Available data section start
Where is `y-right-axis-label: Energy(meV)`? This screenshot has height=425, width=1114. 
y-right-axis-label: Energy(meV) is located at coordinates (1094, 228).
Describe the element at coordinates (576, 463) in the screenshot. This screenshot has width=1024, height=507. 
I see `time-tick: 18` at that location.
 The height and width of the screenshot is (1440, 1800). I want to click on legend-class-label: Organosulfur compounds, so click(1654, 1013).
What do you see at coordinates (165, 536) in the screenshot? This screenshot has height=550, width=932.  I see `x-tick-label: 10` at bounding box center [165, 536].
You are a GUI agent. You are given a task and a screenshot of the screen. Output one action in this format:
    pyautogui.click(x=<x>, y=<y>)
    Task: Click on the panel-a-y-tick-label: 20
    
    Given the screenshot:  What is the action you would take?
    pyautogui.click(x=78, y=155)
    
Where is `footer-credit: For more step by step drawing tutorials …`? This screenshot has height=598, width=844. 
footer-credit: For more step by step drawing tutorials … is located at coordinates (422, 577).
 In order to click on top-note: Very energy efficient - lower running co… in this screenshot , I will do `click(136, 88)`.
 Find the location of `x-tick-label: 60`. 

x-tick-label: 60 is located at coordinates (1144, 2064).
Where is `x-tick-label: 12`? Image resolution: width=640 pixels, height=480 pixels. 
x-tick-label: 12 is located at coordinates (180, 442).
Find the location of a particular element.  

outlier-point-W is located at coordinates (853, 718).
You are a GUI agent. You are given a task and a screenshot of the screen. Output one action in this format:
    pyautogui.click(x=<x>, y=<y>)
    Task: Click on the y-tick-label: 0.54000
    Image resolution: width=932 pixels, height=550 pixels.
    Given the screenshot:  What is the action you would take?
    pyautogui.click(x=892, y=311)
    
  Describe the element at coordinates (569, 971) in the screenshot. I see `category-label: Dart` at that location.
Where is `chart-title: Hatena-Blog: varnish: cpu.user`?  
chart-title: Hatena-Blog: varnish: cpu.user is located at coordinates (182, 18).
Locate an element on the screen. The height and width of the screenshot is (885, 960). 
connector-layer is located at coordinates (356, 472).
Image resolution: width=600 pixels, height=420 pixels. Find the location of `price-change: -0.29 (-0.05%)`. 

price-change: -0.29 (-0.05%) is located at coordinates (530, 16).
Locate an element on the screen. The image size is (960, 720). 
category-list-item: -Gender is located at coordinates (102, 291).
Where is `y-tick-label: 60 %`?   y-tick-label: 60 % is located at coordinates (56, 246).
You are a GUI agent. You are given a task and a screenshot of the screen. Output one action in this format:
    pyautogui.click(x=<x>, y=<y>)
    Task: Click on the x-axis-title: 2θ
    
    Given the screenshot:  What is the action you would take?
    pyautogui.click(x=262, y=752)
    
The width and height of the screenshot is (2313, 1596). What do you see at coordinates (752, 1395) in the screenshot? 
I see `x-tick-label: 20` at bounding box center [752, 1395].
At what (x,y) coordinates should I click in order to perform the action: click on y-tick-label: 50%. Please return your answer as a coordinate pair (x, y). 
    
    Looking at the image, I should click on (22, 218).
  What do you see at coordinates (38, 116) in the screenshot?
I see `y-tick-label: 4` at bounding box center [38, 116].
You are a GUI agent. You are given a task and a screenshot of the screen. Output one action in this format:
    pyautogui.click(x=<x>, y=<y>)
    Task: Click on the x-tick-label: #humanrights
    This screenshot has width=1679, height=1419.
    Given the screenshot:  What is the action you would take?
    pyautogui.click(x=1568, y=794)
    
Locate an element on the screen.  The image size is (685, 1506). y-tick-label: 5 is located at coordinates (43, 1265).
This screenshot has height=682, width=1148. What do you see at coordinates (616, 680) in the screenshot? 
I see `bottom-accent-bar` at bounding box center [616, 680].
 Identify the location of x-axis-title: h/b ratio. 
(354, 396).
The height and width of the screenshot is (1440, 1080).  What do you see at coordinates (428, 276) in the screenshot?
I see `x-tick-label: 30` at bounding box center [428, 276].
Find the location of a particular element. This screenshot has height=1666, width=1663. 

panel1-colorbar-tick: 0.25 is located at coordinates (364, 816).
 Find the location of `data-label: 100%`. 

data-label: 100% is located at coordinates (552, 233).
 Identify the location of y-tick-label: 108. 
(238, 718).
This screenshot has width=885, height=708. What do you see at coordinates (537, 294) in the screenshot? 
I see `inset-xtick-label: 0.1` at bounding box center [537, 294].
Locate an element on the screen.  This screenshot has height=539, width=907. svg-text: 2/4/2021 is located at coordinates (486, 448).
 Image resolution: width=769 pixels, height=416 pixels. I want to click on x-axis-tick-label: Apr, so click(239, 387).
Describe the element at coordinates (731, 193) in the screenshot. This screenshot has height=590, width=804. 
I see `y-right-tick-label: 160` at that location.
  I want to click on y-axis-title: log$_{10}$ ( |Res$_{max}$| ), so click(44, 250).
Available data section end
» Exercise goal: Write out all of the records above word for word, with nothing changed.

» Written solution:
Where is `y-right-axis-label: Energy(meV)`? This screenshot has height=425, width=1114. 
y-right-axis-label: Energy(meV) is located at coordinates (1094, 228).
Describe the element at coordinates (576, 463) in the screenshot. This screenshot has width=1024, height=507. 
I see `time-tick: 18` at that location.
 The height and width of the screenshot is (1440, 1800). I want to click on legend-class-label: Organosulfur compounds, so click(1654, 1013).
What do you see at coordinates (165, 536) in the screenshot? This screenshot has height=550, width=932.  I see `x-tick-label: 10` at bounding box center [165, 536].
You are a GUI agent. You are given a task and a screenshot of the screen. Output one action in this format:
    pyautogui.click(x=<x>, y=<y>)
    Task: Click on the panel-a-y-tick-label: 20
    
    Given the screenshot:  What is the action you would take?
    pyautogui.click(x=78, y=155)
    
Where is `footer-credit: For more step by step drawing tutorials …`? This screenshot has height=598, width=844. 
footer-credit: For more step by step drawing tutorials … is located at coordinates (422, 577).
 In order to click on top-note: Very energy efficient - lower running co… in this screenshot , I will do `click(136, 88)`.
 Find the location of `x-tick-label: 60`. 

x-tick-label: 60 is located at coordinates (1144, 2064).
Where is `x-tick-label: 12`? Image resolution: width=640 pixels, height=480 pixels. 
x-tick-label: 12 is located at coordinates (180, 442).
Find the location of a particular element.  

outlier-point-W is located at coordinates (853, 718).
You are a GUI agent. You are given a task and a screenshot of the screen. Output one action in this format:
    pyautogui.click(x=<x>, y=<y>)
    Task: Click on the y-tick-label: 0.54000
    Image resolution: width=932 pixels, height=550 pixels.
    Given the screenshot:  What is the action you would take?
    pyautogui.click(x=892, y=311)
    
  Describe the element at coordinates (569, 971) in the screenshot. I see `category-label: Dart` at that location.
Where is `chart-title: Hatena-Blog: varnish: cpu.user`?  
chart-title: Hatena-Blog: varnish: cpu.user is located at coordinates (182, 18).
Locate an element on the screen. The height and width of the screenshot is (885, 960). 
connector-layer is located at coordinates (356, 472).
Image resolution: width=600 pixels, height=420 pixels. Find the location of `price-change: -0.29 (-0.05%)`. 

price-change: -0.29 (-0.05%) is located at coordinates (530, 16).
Locate an element on the screen. The image size is (960, 720). 
category-list-item: -Gender is located at coordinates (102, 291).
Where is `y-tick-label: 60 %`?   y-tick-label: 60 % is located at coordinates (56, 246).
You are a GUI agent. You are given a task and a screenshot of the screen. Output one action in this format:
    pyautogui.click(x=<x>, y=<y>)
    Task: Click on the x-axis-title: 2θ
    
    Given the screenshot:  What is the action you would take?
    pyautogui.click(x=262, y=752)
    
The width and height of the screenshot is (2313, 1596). What do you see at coordinates (752, 1395) in the screenshot? 
I see `x-tick-label: 20` at bounding box center [752, 1395].
At what (x,y) coordinates should I click in order to perform the action: click on y-tick-label: 50%. Please return your answer as a coordinate pair (x, y). 
    
    Looking at the image, I should click on (22, 218).
  What do you see at coordinates (38, 116) in the screenshot?
I see `y-tick-label: 4` at bounding box center [38, 116].
You are a GUI agent. You are given a task and a screenshot of the screen. Output one action in this format:
    pyautogui.click(x=<x>, y=<y>)
    Task: Click on the x-tick-label: #humanrights
    This screenshot has width=1679, height=1419.
    Given the screenshot:  What is the action you would take?
    pyautogui.click(x=1568, y=794)
    
Locate an element on the screen.  The image size is (685, 1506). y-tick-label: 5 is located at coordinates (43, 1265).
This screenshot has height=682, width=1148. What do you see at coordinates (616, 680) in the screenshot? 
I see `bottom-accent-bar` at bounding box center [616, 680].
 Identify the location of x-axis-title: h/b ratio. 
(354, 396).
The height and width of the screenshot is (1440, 1080).  What do you see at coordinates (428, 276) in the screenshot?
I see `x-tick-label: 30` at bounding box center [428, 276].
Find the location of a particular element. This screenshot has height=1666, width=1663. 

panel1-colorbar-tick: 0.25 is located at coordinates (364, 816).
 Find the location of `data-label: 100%`. 

data-label: 100% is located at coordinates (552, 233).
 Identify the location of y-tick-label: 108. 
(238, 718).
This screenshot has width=885, height=708. What do you see at coordinates (537, 294) in the screenshot? 
I see `inset-xtick-label: 0.1` at bounding box center [537, 294].
Locate an element on the screen.  This screenshot has height=539, width=907. svg-text: 2/4/2021 is located at coordinates (486, 448).
 Image resolution: width=769 pixels, height=416 pixels. I want to click on x-axis-tick-label: Apr, so click(239, 387).
Describe the element at coordinates (731, 193) in the screenshot. This screenshot has height=590, width=804. 
I see `y-right-tick-label: 160` at that location.
  I want to click on y-axis-title: log$_{10}$ ( |Res$_{max}$| ), so click(44, 250).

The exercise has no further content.